↓
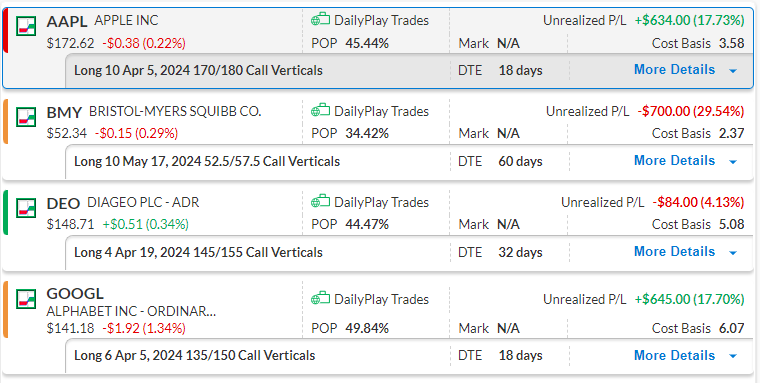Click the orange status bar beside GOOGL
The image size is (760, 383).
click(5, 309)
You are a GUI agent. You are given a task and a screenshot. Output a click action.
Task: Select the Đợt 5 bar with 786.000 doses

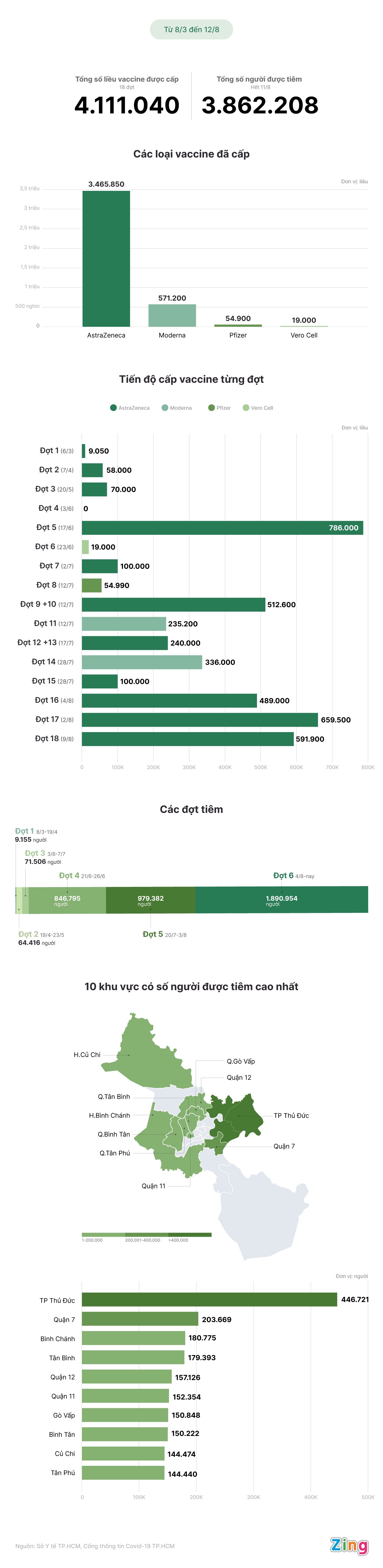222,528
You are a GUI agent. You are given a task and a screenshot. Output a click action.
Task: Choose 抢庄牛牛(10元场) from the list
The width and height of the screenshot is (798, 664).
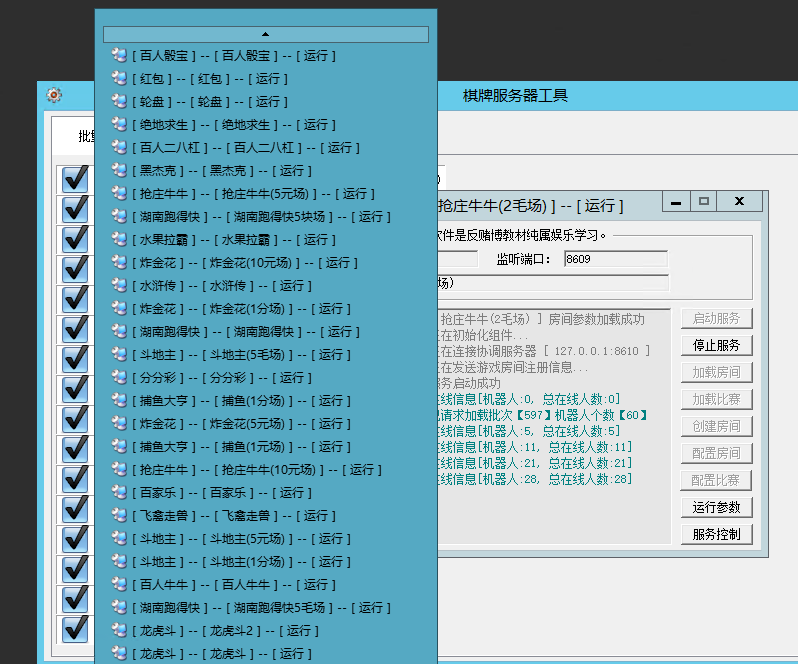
↑
What the task asks: What are the lines from the one containing "Task: Select the Đợt 5 bar with 786.000 doses" through the end of the records? Write them out exactly, leaving out the pictures.

Reply to the exercise:
Task: Select the Đợt 5 bar with 786.000 doses

222,528
You are a GUI agent. You are given a task and a screenshot. Output a click action.
Task: Choose 抢庄牛牛(10元场) from the list
The width and height of the screenshot is (798, 664).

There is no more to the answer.